Confidently she say –
“For the environment,”  .”You save the paper….”
And a man explains his strategy for hand washing –
“Well, gotta see what it [the flue[ winds up being. Right now I’m just using the hand cleaner stuff instead of soap and water. So we’ll see if that does the trick.”
I flipply called this “magical thinking” 
But it’s not. It’s health literacy at work.  (Remember Miller’s challenge – think about what the person is saying and then ask yourself, “What could this be true of?”
The more I talk to people, the more I’m constructing a better idea of the health literacy people have and are using about H1N1 ( and viruses more generally).
If you look at the key health messages that have been promoted from the federal HHS/CDC level down to local governments and experts it’s been 3 clear and simple messages:
  1. Wash your hands often
  2. Sneeze into your sleeve
  3. Stay home if you’re sick
But the fundamentally important health information that has been virtually ignored involves communicating ( and repeating) core health literacy concepts in clear and understandable ways.  These include:
  • What does it mean that this is a “new” virus?
  • Why is that important to me and my family?
  • What do vaccines do to protect us and why is it risky to let children “naturally” develop immunity during a pandemic?
As we wrote in our textbook on health literacy,  “A silent killer maneuvers just below the surface of almost all the health and public safety issues in the 21st century. The silent killer is low health literacy – the reality that almost half of adults in the U.S., over 90 million people struggle to find, understand, and correctly use health information. (Zarcadoolas, Pleasant & Greer, 2006).

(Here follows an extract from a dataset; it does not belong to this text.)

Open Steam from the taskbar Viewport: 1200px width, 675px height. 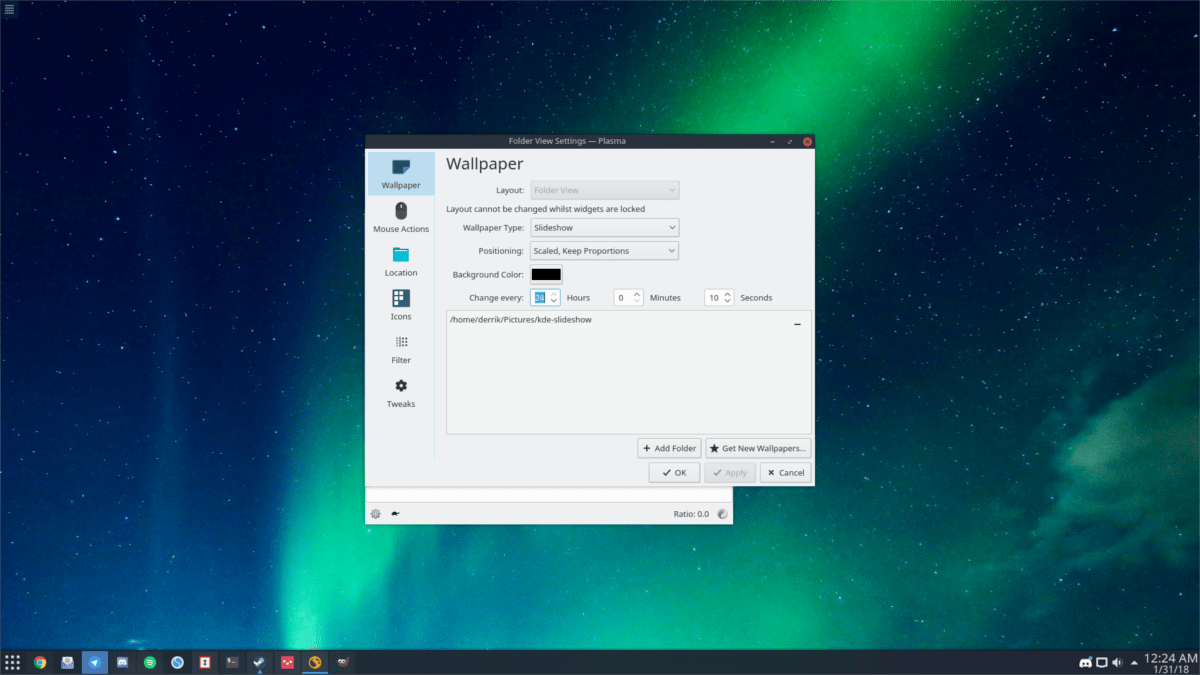[x=259, y=662]
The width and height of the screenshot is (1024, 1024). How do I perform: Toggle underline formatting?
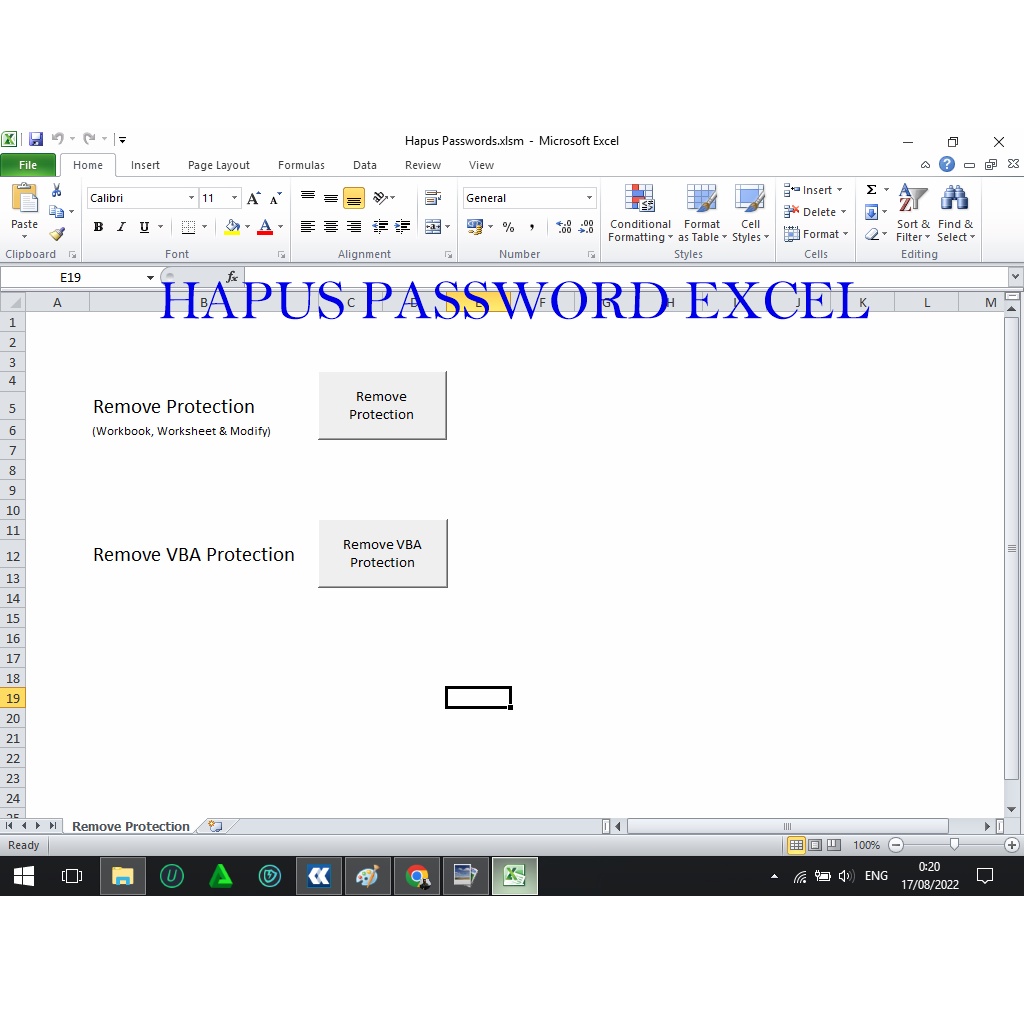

As I track and study the swine flu communication I am placing it, thus far, in the category of a missed opportunity.
Public health officials may have incorporated popular social media strategies into their toolbox, but the messages have been driven by the old dissemination model – just get the facts out there and people will take good health and safety actions.
My Question?
Is it possible that the compact to create clear and simple health information has over-promised – not lived up to its billing? What if the complexity of health information in the first half of the 21st century requires more than simple representations of science, medicine and decision-making?
Wash your hands….sneeze into your sleeve?
What if we the intentions to simplify are good, but many of the executions are bad?
And so, this universal simplification has yielded a public health communication by subtraction, the consequences of which are that we are unwittingly perpetuating limited access to the complex and nuanced information necessary for patients and publics to make informed decisions about health.
And, we could take this argument one step further.
What if we entertain the idea that this un-interrogated over-simplification of health and safety information is also very likely to perpetuate an unequal access to society’s larger information commons.  So what we communicate ( and don’t) contributes to the historical and tragic difference between the haves and the have nots.  This time with potentially deadly condequences.
I’d really like to hear your thoughts about how swine flu is being communicated?
Anyone else talking to people about what they understand and plan to do?